*YOUR INSTRUCTIONS*.
Every line in the data below that has the word "beside" should be returned.

═════ SUPPLIED DATA

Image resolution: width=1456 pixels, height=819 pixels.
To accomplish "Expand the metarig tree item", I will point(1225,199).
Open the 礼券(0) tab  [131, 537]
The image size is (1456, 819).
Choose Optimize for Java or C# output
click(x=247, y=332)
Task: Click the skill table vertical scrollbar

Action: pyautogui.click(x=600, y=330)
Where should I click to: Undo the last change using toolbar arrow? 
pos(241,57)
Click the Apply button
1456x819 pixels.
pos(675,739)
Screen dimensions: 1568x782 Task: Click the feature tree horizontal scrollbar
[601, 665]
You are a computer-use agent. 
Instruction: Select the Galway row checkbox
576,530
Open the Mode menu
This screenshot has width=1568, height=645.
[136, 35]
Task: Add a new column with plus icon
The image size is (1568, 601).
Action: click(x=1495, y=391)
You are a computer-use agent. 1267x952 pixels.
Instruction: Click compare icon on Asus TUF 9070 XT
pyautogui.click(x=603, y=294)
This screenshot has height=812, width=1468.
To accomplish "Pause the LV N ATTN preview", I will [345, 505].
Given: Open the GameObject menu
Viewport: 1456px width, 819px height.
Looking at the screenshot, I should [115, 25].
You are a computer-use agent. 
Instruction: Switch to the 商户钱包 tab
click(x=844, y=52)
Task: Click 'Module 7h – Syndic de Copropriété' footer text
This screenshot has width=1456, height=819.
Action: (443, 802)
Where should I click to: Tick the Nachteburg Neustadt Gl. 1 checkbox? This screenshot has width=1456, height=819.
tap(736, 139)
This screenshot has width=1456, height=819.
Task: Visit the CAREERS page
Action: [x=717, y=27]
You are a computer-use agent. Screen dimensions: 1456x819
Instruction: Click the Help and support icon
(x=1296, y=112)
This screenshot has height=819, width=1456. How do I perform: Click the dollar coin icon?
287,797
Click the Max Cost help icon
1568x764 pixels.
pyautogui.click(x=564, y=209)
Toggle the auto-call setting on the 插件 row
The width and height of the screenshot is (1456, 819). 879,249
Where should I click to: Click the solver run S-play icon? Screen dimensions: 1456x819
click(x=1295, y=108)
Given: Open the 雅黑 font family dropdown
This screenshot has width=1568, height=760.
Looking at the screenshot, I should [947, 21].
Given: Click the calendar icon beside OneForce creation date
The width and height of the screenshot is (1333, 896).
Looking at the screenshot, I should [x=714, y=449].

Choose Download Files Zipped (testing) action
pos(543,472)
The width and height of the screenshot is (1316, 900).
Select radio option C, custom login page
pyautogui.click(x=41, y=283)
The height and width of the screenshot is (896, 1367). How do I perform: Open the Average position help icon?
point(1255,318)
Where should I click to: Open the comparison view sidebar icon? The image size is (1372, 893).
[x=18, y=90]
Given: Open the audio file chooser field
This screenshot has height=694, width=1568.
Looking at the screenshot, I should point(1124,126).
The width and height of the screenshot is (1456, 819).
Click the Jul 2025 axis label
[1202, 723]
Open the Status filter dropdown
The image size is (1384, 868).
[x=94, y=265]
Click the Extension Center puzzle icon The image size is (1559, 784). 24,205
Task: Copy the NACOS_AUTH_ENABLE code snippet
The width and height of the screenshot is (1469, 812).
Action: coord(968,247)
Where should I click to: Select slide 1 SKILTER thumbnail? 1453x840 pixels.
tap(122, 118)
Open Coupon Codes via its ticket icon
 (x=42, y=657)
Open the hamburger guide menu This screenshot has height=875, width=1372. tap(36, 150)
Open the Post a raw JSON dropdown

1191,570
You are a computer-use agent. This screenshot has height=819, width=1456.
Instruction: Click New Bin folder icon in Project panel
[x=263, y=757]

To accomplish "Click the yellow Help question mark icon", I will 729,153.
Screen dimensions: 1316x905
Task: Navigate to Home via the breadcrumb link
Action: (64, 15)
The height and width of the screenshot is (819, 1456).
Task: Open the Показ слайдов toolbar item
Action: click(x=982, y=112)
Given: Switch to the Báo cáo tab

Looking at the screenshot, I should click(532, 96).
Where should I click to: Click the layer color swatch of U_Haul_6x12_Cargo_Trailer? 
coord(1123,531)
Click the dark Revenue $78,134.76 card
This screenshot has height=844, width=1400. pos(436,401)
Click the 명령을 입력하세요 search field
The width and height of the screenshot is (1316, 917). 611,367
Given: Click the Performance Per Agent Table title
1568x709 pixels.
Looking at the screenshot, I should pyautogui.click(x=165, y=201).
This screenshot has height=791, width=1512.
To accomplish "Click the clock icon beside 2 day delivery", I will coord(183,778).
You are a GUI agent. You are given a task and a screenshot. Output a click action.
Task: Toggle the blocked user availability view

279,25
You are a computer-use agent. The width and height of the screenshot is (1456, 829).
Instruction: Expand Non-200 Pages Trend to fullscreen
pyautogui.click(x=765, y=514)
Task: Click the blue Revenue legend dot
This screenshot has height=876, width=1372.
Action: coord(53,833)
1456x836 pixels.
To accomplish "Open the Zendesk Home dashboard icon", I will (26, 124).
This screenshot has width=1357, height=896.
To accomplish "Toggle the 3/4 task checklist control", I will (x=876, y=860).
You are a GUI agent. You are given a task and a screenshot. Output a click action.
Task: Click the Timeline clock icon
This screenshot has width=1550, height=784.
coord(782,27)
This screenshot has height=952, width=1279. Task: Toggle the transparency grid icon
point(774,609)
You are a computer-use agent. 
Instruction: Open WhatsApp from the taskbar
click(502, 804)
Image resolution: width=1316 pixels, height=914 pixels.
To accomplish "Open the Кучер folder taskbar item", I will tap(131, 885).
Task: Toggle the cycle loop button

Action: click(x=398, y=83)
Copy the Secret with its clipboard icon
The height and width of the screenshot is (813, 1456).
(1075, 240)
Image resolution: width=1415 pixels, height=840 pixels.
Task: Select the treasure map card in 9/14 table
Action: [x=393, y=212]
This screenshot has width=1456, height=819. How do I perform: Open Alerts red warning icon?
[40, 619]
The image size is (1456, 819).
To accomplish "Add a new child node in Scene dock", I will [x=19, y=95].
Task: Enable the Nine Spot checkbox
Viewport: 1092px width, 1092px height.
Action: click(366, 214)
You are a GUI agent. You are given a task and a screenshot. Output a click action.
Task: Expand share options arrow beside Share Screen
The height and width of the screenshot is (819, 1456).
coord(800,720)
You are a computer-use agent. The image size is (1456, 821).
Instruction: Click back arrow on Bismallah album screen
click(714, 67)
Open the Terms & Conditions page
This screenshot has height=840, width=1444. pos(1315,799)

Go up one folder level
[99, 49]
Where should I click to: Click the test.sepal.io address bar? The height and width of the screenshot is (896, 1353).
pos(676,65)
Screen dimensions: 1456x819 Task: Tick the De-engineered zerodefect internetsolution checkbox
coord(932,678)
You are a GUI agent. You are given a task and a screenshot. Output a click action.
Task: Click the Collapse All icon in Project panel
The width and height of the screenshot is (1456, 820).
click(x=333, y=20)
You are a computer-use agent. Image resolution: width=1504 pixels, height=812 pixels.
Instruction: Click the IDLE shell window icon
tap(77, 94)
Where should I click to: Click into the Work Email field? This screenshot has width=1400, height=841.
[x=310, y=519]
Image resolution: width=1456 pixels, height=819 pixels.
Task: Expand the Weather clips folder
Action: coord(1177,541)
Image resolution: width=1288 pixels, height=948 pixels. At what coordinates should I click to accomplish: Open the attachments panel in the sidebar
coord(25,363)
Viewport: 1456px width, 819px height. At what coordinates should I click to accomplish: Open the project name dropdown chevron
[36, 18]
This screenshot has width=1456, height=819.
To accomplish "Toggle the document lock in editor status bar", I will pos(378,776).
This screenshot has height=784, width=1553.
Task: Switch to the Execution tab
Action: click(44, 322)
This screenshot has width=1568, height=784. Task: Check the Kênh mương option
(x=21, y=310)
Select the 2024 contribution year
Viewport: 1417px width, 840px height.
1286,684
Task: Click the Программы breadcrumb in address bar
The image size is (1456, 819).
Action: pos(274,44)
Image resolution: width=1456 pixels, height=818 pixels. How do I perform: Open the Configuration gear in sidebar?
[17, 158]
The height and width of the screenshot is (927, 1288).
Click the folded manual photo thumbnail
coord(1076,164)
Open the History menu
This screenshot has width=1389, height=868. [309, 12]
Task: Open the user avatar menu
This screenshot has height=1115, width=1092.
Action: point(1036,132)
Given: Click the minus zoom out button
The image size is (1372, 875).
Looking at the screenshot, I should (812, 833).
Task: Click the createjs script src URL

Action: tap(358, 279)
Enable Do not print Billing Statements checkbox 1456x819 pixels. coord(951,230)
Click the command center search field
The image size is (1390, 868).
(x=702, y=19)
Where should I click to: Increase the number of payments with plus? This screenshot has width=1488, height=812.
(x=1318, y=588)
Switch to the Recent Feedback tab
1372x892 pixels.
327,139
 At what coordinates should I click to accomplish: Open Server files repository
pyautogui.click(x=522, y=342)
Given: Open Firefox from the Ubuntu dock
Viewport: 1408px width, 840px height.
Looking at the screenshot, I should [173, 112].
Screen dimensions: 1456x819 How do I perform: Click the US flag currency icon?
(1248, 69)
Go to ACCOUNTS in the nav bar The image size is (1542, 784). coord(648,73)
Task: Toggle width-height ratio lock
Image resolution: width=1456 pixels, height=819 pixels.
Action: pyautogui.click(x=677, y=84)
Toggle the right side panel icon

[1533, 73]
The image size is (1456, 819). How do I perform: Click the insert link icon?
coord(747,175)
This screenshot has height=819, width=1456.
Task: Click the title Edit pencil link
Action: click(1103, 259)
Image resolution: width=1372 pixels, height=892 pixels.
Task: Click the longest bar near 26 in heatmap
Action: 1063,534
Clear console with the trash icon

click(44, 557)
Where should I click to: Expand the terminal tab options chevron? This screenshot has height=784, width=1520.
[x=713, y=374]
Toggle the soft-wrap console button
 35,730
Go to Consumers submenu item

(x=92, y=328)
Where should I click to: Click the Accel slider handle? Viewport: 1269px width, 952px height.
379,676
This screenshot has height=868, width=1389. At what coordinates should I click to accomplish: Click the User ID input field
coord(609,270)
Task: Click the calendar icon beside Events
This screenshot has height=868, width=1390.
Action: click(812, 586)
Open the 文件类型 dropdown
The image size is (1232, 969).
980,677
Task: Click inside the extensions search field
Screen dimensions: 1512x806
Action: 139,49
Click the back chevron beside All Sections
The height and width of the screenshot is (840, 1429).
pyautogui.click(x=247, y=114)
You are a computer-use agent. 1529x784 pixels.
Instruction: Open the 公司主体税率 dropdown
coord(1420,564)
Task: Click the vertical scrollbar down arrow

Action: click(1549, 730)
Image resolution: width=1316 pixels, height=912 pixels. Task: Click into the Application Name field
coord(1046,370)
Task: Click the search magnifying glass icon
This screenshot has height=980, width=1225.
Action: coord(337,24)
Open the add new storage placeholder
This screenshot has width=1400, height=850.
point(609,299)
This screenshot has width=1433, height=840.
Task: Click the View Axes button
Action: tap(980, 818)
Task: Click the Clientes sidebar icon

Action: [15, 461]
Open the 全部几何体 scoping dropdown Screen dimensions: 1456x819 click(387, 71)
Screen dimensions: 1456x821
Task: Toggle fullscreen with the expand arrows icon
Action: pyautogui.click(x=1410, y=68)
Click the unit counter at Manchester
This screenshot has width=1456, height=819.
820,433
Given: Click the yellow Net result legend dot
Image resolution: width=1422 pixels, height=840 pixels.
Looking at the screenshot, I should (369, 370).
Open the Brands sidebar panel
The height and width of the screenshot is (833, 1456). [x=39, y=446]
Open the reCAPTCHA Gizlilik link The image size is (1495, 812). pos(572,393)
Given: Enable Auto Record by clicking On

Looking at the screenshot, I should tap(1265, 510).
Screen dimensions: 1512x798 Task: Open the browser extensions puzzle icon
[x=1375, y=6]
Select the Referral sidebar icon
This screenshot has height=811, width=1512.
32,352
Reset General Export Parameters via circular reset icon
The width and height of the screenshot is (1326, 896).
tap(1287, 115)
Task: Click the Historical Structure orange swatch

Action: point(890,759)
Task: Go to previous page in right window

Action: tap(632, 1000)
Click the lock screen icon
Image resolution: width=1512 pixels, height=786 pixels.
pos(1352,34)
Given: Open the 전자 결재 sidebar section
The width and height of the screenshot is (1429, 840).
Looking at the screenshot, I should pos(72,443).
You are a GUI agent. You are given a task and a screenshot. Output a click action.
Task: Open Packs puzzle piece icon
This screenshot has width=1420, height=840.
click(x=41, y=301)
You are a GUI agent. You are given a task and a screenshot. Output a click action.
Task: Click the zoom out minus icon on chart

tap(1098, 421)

══════════

*WRITTEN SOLUTION*.
Given: Click the calendar icon beside OneForce creation date
To accomplish "Click the clock icon beside 2 day delivery", I will coord(183,778).
Task: Expand share options arrow beside Share Screen
Task: Click the calendar icon beside Events
Click the back chevron beside All Sections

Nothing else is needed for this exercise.